● **Action item**: Filter the entries down to the lines holding "from", then copy those lines.

● **Records supplied**:
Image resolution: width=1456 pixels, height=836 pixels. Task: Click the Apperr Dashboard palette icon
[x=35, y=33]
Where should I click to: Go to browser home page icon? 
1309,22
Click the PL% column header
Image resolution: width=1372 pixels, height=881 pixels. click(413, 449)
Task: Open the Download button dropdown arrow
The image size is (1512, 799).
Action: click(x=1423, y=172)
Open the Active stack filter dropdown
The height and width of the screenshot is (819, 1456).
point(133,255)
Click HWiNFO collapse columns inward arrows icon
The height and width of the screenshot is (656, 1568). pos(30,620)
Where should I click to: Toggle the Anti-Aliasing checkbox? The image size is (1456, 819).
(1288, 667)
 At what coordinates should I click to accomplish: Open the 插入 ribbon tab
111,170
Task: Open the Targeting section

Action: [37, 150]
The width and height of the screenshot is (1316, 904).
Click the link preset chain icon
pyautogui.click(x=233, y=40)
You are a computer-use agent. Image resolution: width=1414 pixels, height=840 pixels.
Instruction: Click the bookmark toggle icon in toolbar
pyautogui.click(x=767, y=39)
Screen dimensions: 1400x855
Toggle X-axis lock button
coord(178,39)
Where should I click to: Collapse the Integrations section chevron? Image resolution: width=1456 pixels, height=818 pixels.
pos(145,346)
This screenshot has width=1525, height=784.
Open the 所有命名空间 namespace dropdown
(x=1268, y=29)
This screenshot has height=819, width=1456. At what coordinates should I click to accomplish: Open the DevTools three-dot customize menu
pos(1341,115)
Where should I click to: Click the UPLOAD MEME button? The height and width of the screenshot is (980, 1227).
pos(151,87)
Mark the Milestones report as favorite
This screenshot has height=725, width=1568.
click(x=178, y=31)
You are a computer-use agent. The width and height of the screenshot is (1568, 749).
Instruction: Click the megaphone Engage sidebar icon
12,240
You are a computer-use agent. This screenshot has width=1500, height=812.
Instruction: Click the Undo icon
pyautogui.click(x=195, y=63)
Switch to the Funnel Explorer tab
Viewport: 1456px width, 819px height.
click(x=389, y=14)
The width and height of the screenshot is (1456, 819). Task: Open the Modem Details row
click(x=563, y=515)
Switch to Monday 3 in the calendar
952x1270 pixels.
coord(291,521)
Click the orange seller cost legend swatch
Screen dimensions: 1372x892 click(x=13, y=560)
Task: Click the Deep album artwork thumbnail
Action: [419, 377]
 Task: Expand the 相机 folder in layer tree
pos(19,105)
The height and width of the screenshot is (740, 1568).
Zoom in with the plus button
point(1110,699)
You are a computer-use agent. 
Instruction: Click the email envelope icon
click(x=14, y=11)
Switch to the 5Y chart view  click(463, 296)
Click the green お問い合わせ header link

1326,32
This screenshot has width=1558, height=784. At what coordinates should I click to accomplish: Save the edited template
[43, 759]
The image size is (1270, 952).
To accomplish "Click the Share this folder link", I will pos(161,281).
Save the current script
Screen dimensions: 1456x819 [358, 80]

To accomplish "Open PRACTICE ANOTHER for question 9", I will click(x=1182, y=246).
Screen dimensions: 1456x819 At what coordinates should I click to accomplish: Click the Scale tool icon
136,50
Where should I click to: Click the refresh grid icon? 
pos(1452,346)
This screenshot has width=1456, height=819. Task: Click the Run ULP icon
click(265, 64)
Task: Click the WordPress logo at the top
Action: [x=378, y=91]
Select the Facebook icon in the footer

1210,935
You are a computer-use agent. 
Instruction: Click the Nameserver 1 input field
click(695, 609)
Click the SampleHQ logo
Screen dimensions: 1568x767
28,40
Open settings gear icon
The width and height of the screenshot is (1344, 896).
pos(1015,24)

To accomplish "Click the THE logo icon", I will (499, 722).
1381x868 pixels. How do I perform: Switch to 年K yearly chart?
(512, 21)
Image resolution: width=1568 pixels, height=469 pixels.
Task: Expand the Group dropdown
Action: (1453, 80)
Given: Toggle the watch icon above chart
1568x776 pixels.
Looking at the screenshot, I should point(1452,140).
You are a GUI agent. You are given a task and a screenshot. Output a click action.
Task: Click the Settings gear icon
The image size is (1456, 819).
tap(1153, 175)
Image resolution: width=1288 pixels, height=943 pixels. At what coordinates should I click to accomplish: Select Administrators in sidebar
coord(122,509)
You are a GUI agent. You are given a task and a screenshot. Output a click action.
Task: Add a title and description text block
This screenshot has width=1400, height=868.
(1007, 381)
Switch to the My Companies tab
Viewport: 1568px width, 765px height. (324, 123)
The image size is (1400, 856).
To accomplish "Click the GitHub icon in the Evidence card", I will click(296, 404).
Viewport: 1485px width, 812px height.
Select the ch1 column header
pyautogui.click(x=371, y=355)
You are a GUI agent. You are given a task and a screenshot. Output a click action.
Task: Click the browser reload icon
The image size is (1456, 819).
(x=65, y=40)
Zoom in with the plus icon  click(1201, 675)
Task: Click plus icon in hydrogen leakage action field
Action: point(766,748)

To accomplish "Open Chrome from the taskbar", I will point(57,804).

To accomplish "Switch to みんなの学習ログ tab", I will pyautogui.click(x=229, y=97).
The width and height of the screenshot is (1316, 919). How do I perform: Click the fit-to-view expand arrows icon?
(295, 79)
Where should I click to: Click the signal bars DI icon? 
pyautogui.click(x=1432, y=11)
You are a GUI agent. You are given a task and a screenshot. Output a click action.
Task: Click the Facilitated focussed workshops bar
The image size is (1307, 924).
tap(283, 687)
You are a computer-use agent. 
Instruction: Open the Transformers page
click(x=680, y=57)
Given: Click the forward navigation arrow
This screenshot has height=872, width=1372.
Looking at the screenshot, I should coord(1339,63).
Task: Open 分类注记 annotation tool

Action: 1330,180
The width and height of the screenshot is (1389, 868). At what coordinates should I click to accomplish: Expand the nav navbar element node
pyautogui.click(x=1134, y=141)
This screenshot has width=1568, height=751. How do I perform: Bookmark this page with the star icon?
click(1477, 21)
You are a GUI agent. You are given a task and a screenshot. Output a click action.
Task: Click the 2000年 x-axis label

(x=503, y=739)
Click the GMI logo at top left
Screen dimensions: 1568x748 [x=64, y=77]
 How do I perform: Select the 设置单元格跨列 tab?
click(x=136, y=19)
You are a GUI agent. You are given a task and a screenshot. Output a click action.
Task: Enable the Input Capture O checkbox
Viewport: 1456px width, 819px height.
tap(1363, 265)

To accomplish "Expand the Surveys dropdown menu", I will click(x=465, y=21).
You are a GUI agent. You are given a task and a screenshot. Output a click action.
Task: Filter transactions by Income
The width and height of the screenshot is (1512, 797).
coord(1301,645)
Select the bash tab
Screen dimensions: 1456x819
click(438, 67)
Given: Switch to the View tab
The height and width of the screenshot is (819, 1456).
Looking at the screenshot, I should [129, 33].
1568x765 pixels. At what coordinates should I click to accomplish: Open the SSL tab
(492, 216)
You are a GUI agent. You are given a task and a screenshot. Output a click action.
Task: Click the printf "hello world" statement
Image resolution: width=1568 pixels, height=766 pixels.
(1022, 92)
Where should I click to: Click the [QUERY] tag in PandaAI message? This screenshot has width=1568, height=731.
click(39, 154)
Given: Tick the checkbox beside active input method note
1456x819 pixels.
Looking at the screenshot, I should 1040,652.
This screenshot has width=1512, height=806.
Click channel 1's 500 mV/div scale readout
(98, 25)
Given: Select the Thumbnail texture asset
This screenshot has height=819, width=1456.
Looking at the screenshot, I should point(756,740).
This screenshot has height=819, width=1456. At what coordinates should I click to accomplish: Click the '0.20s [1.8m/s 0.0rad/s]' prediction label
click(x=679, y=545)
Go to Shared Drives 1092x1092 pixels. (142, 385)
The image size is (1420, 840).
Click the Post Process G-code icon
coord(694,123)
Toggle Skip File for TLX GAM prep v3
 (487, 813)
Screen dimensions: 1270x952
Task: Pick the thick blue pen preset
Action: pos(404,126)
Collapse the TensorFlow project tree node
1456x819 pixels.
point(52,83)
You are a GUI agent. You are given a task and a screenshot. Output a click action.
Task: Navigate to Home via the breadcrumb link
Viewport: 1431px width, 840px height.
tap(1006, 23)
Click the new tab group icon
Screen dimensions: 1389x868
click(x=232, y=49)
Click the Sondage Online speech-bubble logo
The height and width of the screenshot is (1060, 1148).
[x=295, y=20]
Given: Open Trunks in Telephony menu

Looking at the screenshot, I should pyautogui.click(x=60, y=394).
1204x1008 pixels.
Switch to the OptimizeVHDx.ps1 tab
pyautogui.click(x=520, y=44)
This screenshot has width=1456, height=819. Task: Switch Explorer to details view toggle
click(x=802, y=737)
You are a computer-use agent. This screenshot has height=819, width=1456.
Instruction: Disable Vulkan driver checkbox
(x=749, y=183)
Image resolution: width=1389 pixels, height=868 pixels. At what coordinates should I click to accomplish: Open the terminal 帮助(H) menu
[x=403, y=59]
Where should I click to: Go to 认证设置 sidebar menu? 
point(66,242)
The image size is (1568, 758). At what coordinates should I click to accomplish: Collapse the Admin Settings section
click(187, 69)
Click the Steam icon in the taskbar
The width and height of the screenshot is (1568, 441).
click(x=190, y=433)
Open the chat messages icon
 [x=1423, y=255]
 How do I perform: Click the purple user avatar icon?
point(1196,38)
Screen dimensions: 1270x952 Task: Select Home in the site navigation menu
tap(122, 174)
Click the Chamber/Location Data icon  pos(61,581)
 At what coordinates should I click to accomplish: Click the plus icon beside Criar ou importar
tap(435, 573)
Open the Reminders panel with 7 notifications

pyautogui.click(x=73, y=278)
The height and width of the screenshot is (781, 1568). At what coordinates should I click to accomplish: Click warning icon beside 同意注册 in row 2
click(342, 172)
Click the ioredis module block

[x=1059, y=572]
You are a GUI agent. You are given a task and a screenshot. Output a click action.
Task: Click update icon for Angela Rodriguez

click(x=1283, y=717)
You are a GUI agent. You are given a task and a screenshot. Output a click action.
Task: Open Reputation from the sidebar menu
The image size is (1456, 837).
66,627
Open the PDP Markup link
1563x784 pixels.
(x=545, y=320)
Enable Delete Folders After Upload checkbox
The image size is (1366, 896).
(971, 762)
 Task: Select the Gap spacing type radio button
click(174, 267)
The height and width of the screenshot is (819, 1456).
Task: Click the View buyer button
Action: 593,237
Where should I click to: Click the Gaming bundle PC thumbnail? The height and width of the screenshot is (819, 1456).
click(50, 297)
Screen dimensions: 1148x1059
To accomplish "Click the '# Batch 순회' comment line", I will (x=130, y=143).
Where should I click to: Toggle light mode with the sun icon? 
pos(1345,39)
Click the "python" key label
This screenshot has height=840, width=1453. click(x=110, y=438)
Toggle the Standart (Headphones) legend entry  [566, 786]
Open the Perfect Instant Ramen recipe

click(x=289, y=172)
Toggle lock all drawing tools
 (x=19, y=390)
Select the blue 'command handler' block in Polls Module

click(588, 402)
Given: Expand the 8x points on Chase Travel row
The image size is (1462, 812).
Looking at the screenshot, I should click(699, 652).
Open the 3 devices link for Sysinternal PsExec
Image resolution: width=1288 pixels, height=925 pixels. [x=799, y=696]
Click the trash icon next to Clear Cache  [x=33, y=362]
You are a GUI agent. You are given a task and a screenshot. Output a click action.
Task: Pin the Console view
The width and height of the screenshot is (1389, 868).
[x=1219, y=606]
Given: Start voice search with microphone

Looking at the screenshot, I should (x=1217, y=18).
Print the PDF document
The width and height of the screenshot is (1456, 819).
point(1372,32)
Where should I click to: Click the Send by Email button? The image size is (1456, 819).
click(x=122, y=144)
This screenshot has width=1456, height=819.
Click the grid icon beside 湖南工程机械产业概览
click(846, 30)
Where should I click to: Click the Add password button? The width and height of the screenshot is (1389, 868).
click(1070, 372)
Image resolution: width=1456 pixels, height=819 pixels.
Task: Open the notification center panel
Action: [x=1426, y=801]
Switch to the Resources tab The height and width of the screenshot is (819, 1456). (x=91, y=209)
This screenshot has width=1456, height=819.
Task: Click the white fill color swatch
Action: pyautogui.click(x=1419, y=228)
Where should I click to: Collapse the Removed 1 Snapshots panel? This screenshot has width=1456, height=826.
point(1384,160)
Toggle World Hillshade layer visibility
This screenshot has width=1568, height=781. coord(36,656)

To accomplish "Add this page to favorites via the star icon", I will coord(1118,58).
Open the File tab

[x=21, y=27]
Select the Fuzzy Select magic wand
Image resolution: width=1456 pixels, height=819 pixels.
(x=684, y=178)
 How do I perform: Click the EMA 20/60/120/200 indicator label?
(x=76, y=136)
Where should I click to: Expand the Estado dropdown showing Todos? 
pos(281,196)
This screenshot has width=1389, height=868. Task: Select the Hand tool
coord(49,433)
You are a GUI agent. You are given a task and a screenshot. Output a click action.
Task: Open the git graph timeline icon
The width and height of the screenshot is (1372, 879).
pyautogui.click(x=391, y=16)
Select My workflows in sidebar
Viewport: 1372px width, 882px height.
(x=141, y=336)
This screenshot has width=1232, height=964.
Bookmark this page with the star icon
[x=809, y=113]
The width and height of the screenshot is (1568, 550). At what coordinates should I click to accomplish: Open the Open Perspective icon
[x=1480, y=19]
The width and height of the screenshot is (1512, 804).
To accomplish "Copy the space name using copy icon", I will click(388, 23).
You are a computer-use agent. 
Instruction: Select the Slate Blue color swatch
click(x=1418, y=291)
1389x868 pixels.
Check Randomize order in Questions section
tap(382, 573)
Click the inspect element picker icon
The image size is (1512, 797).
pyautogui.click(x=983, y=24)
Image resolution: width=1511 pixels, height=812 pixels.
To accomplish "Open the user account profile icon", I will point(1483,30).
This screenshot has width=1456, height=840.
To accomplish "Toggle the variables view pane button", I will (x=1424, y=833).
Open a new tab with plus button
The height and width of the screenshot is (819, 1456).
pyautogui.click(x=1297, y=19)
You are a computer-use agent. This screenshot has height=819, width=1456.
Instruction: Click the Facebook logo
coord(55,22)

● **Exercise output**:
To accomplish "Open Chrome from the taskbar", I will point(57,804).
Task: Open Reputation from the sidebar menu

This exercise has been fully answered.